The prepared WIRBB is tested as a pilot fuel in a biogas run dual fuel engine for a set of combinations of CRs and ITs at different loading conditions. The results of the analysis are discussed below

 The BTE of the WIRBB-biogas run dual engine is found to be increase with the use of high CR of 18. The performance improves further with the advancement of pilot fuel IT. The maximum BTE of 23.62% is obtained for a combination of CR=18 and IT=29°BTDC.

 At 23° BTDC with 100% load, the LFR is found to be 79.25%, 77.77% and 76.79%

for CRs of 18, 17.5 and 17, respectively. For the same loading conditions at CRs of 18, 17.5 and 17, the LFR is found to be 79.47%, 78.27% and 78.21% at 26^° BTDC in comparison to 82.22%, 80.24% and 79.25% at 29^° BTDC. However, the LFR is found to be 80.24%, 79.25% and 75.46% for CRs of 18, 17.5 and 17, respectively at 32^° BTDC.

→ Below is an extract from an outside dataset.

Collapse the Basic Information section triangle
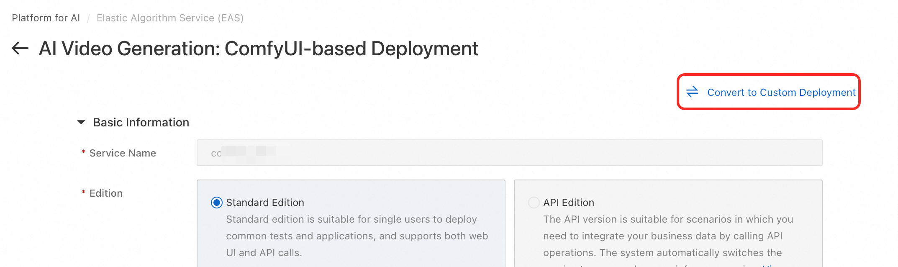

 There is an average rise in CO2 emission by 24.45% on increasing the CR from 17 to 18 at 23°BTDC. Therefore, there is a rise of 13.76% in CO2 emission on advancing IT from 23°to 32°BTDC for CR of 18. For the same range of IT, on an average, there is an increase of 16.89% and 23.02% in CO2 emission for CR of 17.5 and 17, respectively.

 There is an average drop in CO emission by 17.6% on increasing the CR from 17 to 18 at 23°BTDC. There is a reduction of 4.7% in CO emission on advancing IT from 23° to 32°BTDC for CR of 18. For the same range of IT, on an average, there is a reduction of 3.27% and 7.34% in CO emission for CR of 17.5 and 17, respectively.

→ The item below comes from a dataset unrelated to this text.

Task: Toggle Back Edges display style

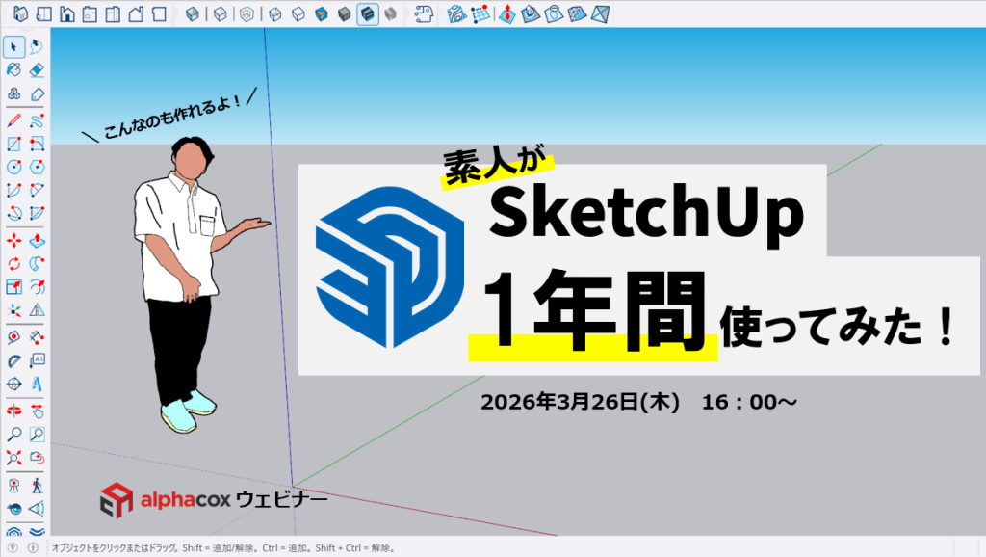Action: 220,14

 There is an average reduction in HC emission by 32.8% on increasing the CR from 17 to 18 at 23°BTDC. On an average, there is a reduction of 6.23% in HC emission is achieved on advancing IT from 23° to 32°BTDC for CR of 18 under DFM. For the same range of IT, on an average, there is a reduction of 11.96% and 13.5% in HC emission for CRs of 17.5 and 17, respectively.

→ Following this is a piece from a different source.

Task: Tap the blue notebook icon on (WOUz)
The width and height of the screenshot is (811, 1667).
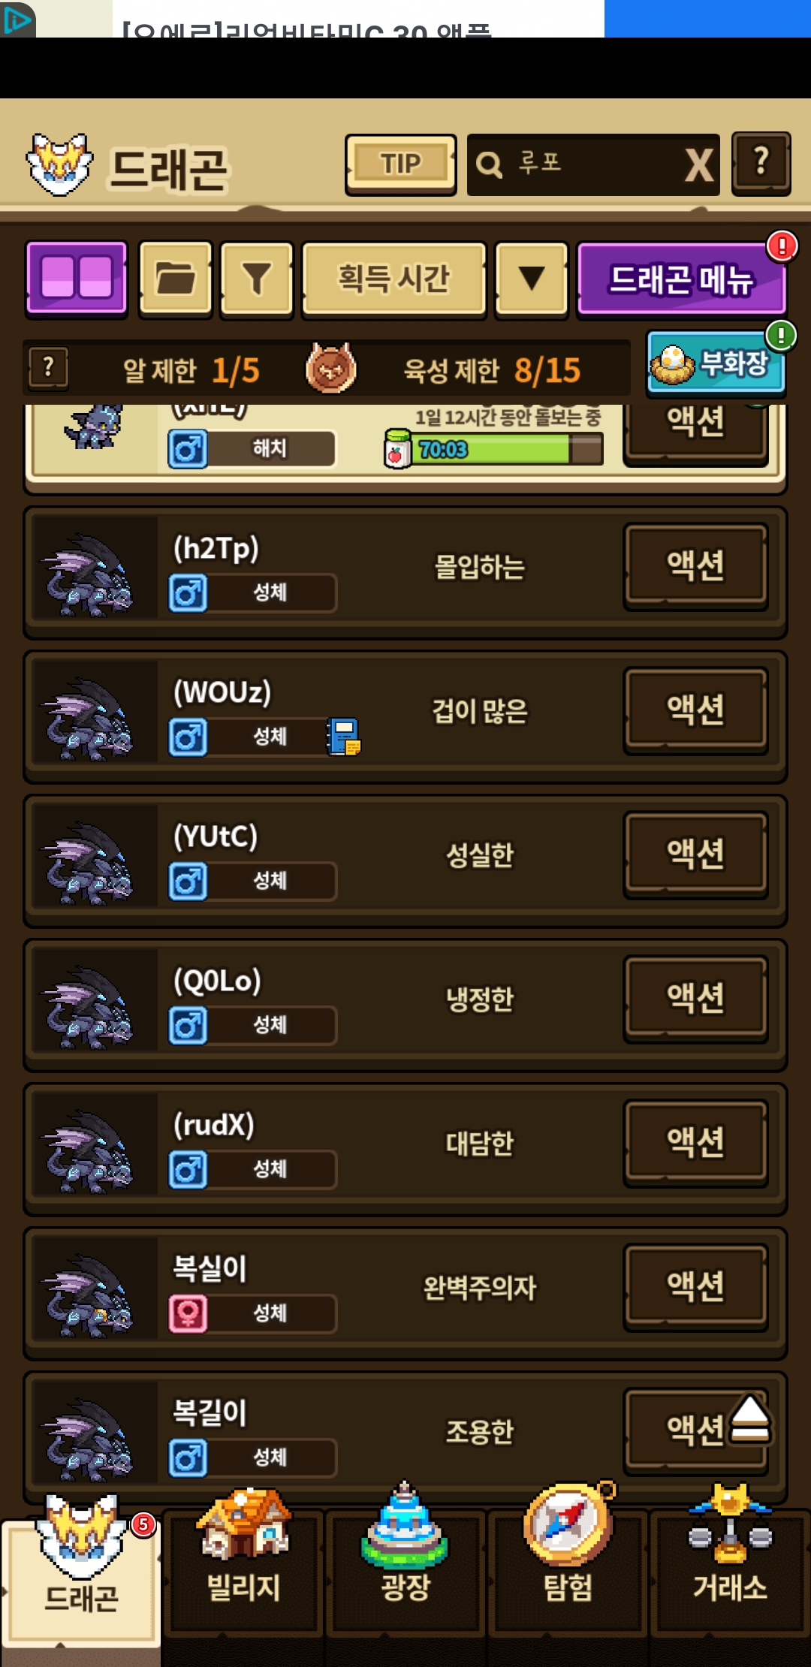Action: click(345, 736)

 There is an average increase in NOX emission by 40.98% on increasing the CR from 17 to 18 at 23° BTDC. There is an increase of 16.26% in emission is achieved on

advancing IT from 23° to 32°BTDC for CR of 18 under DFM. For the same range of IT, there is a rise of 16% and 18.03% in NOX emission for CR of 17.5 and 17, respectively.